This module of learning focuses on women in China in


This module of learning focuses on women in China in the late 19th and early 20th centuries. In the past I have required students to read all of a lengthy book called Wild Swans: Three Daughters of China; for this fall session, I am just having you read the first chapter, which you should see downloaded in this module.

Jung Chang, the author of Wild Swans, writes the biographies of her mother (Bao Qin) and grandmother (Yu-fang), as well as her own story as a member of China’s Red Guard.

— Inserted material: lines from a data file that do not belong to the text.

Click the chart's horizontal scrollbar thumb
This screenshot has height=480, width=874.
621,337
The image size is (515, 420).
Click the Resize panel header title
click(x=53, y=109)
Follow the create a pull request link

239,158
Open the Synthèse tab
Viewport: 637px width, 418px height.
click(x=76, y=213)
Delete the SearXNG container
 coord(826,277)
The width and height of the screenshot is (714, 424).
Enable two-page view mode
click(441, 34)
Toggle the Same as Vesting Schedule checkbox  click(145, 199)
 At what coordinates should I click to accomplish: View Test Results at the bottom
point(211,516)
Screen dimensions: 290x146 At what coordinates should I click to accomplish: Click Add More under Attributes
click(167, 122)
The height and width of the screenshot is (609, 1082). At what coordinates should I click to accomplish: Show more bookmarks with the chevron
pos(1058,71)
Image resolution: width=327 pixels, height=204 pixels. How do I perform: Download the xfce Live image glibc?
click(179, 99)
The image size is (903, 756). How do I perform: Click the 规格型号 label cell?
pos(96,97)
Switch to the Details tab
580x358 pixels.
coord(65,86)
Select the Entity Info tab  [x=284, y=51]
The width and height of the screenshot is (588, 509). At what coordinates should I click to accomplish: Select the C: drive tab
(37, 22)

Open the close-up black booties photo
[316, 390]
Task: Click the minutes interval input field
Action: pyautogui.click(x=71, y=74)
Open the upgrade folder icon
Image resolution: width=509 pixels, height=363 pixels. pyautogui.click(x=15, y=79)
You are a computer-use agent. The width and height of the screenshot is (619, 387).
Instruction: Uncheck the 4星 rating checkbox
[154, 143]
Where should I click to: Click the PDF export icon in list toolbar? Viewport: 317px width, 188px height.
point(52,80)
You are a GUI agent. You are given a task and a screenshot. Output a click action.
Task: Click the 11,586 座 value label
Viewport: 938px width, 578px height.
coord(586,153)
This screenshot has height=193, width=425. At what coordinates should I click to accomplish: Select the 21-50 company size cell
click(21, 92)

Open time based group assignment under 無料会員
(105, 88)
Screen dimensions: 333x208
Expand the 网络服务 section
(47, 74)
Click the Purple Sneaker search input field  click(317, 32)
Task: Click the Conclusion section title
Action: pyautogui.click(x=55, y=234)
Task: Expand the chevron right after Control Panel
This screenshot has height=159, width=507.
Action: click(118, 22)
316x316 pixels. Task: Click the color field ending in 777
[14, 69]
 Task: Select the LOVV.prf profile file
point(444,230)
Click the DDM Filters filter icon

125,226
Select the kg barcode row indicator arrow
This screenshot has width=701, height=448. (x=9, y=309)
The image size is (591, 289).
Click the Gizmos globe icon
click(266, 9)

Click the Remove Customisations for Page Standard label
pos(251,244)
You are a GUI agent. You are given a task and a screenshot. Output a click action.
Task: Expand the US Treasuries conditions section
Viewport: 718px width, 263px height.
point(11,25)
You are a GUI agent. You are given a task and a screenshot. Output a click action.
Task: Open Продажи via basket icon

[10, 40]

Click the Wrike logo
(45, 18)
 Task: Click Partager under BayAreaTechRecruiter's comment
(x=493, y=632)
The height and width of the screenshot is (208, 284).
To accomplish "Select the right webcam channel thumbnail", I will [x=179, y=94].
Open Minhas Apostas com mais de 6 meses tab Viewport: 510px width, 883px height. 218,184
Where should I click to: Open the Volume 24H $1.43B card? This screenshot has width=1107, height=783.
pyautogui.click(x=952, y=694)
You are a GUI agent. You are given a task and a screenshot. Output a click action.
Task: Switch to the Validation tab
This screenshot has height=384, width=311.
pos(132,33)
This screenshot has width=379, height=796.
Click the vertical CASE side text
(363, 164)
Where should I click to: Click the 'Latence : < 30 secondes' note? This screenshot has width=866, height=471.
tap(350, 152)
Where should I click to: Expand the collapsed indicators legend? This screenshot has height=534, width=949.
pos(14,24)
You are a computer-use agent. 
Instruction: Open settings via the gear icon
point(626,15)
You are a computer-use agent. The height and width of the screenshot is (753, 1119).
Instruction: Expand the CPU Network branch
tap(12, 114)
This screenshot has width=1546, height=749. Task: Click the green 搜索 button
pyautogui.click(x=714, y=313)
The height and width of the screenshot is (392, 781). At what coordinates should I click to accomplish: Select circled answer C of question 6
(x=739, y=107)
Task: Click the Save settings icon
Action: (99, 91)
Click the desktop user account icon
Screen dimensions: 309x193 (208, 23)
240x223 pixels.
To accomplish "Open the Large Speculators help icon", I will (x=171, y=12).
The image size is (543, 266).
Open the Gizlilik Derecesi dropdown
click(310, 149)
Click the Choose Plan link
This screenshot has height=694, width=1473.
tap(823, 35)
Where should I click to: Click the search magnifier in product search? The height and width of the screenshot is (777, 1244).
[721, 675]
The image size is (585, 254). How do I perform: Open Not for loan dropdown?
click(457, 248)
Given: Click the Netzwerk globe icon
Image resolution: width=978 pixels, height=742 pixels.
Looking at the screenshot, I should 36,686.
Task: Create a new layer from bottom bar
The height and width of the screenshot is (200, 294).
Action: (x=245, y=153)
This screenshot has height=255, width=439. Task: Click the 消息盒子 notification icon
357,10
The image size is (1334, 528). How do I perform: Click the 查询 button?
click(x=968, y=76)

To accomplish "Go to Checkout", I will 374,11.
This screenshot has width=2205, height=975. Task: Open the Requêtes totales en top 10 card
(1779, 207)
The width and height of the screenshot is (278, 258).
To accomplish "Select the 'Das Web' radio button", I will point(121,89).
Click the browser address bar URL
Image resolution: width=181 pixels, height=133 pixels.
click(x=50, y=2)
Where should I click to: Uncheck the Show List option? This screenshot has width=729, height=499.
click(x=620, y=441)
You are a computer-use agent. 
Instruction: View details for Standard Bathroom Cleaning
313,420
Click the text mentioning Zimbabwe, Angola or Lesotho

However, I want you to focus on the grandmother’s story (born in the early 20th century) as a concubine of a powerful Chinese warlord during a very tumultuous time in China’s history.

I have also downloaded a brief timeline of Chinese history, covering some of the events that the author discusses in the chapter.  If you go back to the course’s home page on Canvas, you will see a picture of Empress Cixi (old spelling is Tzu H’si), who is referenced as the recently deceased empress of China shortly before Yu-fang’s birth. Make sure to also look at the pictures that have been downloaded for this section — the author’s grandmother, Yu-fang, was among the last generation of women for which the bound foot (the “lily foot”) was an expectation.  One picture shows an x-ray of bound feet.  A second picture is a drawing that compares the normal foot with the bound foot.  The third picture is the actual foot of an elderly woman — notice that all of her toes other than the big toe are curled under her foot.  The final picture shows a shoe worn over a lily foot, compared to a cigarette pack roughly 3-4 inches in length.


Discuss Yu-fang’s struggles as a daughter, wife, and mother. For example, what limitations and/or cultural expectations made it more difficult for her to fulfill these traditional roles? When looking at her early years as a daughter and mother, do you believe she was respected by her father and/or mother? By her “husband”, General Xue?

Important reminders: A common mistake people make is mixing up Yu-fang with her mother, who was not given a name at birth but was only know as “Number Two Girl”. Consider, as you answer the prompt, whether or not a woman who was not even given a name by her family because she was “just” another girl would have had any power at all as a wife and mother (yes, I am leading your response a little, aren’t I?)

Remember to check for spelling, punctuation, and proper writing mechanics. NO CONTRACTIONS, PLEASE. Also, make sure to write the grandmother’s name as Yu-fang — not “Yu” or “fang” for short).